A smiling young woman in glasses sits on a couch
Recent MS CDIT grad Emily Duong

Emily Duong, a 7th grade ICT math teacher in Brooklyn, created her mini-course this past fall (she graduated in December) on the topic of a mathematical model for middle school teachers. It met her aims to “create relevant resources for myself and my own professional community,” she said.

“Something that I struggled with was managing time on different parts of the project,” Duong noted. “However, thanks to the feedback from Dr. Zhang and my peers, I was able to get back on track and perfect the project.”

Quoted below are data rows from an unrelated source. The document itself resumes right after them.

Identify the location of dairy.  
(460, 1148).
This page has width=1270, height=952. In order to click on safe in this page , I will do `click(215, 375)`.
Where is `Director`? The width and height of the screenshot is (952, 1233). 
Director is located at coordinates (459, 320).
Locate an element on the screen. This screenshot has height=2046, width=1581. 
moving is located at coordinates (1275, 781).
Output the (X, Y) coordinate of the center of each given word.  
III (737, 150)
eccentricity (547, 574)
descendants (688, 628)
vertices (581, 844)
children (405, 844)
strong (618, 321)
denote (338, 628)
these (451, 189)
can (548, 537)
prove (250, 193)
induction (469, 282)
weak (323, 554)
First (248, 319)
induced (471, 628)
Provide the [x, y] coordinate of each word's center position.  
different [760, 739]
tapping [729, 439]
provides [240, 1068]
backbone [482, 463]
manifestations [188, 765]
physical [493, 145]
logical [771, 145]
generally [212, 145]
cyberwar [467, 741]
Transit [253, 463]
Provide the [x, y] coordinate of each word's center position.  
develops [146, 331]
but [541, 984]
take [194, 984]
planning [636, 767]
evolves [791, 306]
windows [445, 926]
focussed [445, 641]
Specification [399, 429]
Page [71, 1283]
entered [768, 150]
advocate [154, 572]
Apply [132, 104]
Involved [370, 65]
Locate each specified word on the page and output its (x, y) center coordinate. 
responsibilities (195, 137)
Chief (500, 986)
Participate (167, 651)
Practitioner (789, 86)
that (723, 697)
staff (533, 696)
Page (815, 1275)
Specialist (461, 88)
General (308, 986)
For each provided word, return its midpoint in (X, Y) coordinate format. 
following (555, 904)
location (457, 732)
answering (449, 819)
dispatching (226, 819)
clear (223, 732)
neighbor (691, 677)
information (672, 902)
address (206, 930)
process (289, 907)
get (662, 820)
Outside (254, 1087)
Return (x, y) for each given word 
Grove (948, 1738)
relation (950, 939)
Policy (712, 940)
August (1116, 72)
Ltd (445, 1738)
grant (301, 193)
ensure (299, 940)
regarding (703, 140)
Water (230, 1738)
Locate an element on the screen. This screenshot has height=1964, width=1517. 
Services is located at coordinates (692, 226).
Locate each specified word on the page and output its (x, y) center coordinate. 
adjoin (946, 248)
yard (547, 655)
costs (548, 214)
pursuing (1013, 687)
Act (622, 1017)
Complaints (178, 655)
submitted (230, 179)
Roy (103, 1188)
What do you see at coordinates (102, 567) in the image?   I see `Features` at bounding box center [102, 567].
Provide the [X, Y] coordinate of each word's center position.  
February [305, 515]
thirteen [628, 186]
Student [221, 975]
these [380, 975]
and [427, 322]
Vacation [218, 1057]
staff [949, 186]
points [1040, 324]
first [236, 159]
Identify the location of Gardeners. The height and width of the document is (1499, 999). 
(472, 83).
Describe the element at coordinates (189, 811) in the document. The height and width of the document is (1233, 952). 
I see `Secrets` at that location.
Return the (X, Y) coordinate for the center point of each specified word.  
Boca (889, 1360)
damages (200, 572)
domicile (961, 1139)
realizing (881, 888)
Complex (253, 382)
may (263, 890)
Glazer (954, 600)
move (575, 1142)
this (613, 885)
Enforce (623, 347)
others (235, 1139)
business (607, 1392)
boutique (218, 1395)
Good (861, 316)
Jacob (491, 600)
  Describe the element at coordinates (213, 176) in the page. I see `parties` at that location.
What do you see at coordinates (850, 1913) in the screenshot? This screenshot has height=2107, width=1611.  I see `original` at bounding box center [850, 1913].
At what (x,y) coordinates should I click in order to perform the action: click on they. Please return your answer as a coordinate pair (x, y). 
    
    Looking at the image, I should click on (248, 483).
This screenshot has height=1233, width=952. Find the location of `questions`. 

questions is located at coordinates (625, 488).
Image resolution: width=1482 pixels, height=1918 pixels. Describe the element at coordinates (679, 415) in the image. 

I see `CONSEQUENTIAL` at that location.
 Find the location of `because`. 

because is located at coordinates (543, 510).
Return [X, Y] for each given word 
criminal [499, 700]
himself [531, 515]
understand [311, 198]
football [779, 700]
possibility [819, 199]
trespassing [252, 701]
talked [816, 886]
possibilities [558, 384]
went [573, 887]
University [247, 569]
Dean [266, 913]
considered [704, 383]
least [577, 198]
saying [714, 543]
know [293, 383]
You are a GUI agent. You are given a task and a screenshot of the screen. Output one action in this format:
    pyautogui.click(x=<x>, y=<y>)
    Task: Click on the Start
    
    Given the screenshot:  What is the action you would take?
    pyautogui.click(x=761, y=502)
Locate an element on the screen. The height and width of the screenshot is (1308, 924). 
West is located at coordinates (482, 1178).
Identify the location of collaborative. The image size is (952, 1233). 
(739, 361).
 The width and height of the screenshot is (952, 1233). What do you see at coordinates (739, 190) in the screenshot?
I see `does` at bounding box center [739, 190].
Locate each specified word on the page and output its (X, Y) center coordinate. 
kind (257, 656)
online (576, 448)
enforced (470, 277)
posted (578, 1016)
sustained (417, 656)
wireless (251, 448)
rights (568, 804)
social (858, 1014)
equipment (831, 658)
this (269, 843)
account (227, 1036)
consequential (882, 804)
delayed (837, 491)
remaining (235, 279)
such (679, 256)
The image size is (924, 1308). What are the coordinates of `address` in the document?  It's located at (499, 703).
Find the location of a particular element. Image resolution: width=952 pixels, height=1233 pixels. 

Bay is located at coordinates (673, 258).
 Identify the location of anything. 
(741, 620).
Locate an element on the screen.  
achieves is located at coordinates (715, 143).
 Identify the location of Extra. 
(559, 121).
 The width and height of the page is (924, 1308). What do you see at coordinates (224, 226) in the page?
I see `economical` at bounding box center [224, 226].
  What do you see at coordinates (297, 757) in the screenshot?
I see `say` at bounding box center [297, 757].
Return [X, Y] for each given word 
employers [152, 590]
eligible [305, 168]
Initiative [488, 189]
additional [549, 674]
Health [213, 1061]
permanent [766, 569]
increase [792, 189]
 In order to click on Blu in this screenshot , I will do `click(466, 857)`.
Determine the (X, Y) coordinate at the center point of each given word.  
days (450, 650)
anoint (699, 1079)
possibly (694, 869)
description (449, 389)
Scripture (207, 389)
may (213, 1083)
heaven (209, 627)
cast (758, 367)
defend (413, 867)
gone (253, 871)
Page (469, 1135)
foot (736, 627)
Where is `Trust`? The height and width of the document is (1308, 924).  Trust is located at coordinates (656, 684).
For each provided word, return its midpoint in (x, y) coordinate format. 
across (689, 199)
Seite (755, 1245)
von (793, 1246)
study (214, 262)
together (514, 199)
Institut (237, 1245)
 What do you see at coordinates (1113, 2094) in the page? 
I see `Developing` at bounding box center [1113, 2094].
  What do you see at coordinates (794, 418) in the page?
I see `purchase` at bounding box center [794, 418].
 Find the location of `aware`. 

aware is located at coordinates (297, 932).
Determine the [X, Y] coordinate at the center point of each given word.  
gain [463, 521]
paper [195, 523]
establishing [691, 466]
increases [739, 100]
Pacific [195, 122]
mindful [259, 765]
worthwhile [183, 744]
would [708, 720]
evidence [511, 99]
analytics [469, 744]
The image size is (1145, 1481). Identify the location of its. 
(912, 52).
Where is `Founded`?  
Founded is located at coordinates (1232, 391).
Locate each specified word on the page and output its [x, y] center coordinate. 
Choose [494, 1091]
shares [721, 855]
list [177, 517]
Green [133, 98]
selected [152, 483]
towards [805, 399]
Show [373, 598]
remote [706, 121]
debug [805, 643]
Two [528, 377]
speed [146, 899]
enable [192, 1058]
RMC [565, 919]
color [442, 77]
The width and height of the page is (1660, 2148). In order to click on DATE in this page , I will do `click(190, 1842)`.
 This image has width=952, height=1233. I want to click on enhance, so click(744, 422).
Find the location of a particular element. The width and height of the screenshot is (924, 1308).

“I’m very glad to see how our students learn and grow through this project-based learning experience,” said Zhang. “It’s even more rewarding to see the broad use and adoption of the KNILT mini-courses by educators from around the world. Many of them write to me about their use of the KNILT and their ideas about collaboration.

“The success achieved so far reconfirms my dream that drives this project: to grow an open network of knowledge that empowers 21st century educators, who play a critical role in shaping the future of education and our world.”